典型医案
患者陈某某,女性,49岁,工人,2014年09月24日初诊,主诉:反复胃脘部饱胀1年余,加重2月。现病史:患者1年前缘于生气后出现胃脘部饱胀不适,进食后加重,伴嗳气、早饱、恶心、呕吐,呕吐物为胃内容物,量少,日约1-2次,伴纳差,无腹痛,无反酸,大便干结,每3-4日一行,小便调。曾在XX市人民医院进行诊治,行电子胃镜及腹部彩色B超检查,结果示:浅表性胃炎。并给以促胃肠动力等对症支持处理后症状稍缓解,但常因情绪不畅而诱发,2月前又因生气后出现上述症状加重,再服促胃肠动力药物及六味安消胶囊疗效不佳,为寻求中医诊治,遂来诊,现症见:神志清楚,精神不振,胃脘部饱胀不适,尤以情绪不畅及进食后加重,伴嗳气、早饱、恶心欲吐,伴纳差,夜寐欠佳,无腹痛,无反酸,大便干结,每2-3日一行,小便调,舌质淡红,苔薄白,脉弦细。体格检查:BP:135/80mmHg,P:78次/分,心肺无明显异常,腹部平软,剑突下及脐周压痛弱阳性,无反跳痛,肝脾肋下未及,肠鸣音正常;辅助检查:电子胃镜;浅表性胃炎。西医诊断:功能性消化不良。中医诊断:痞满。证属脾虚气滞,肝胃不和。治宜疏肝健脾,理气和胃。
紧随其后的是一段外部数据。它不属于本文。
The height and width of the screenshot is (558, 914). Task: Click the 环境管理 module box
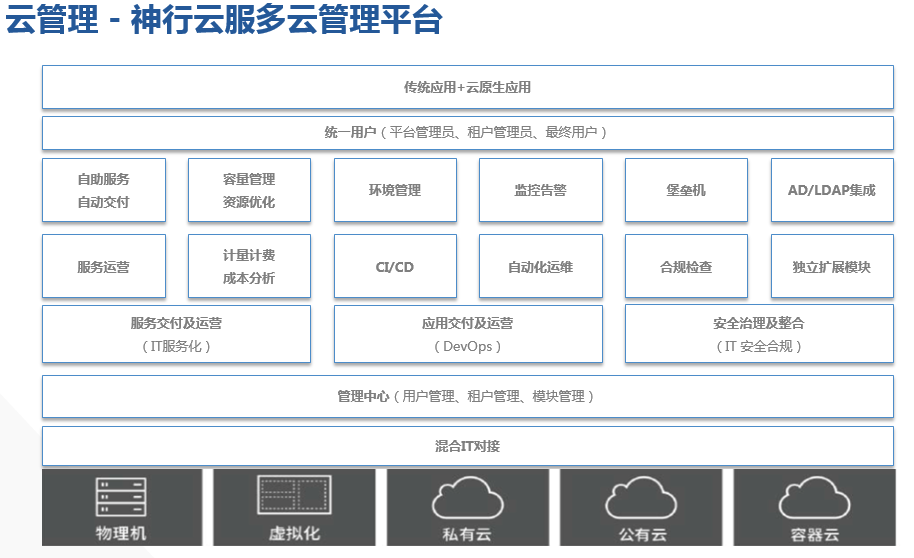(x=395, y=190)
方药如下:法半夏10g,陈皮10g,党参20g,茯苓20g,炒白术15g,炙甘草6g,枳壳15g,柴胡6g,苏梗10g,火麻仁20g,谷麦芽各20g。7剂,每天1剂,分早晚两次服用。并向患者解释所患疾病,解除其思想顾虑与负担。
二诊:胃脘部饱胀,嗳气较前明显减轻,无恶心呕吐,纳增,夜寐欠佳,二便调,舌淡红,苔薄白,脉弦细。原方加合欢皮15g,夜交藤20g,继服7剂。
三诊:稍感嗳气,余诸症基本消失,再以上方加减治疗6周后,随诊,未再复发。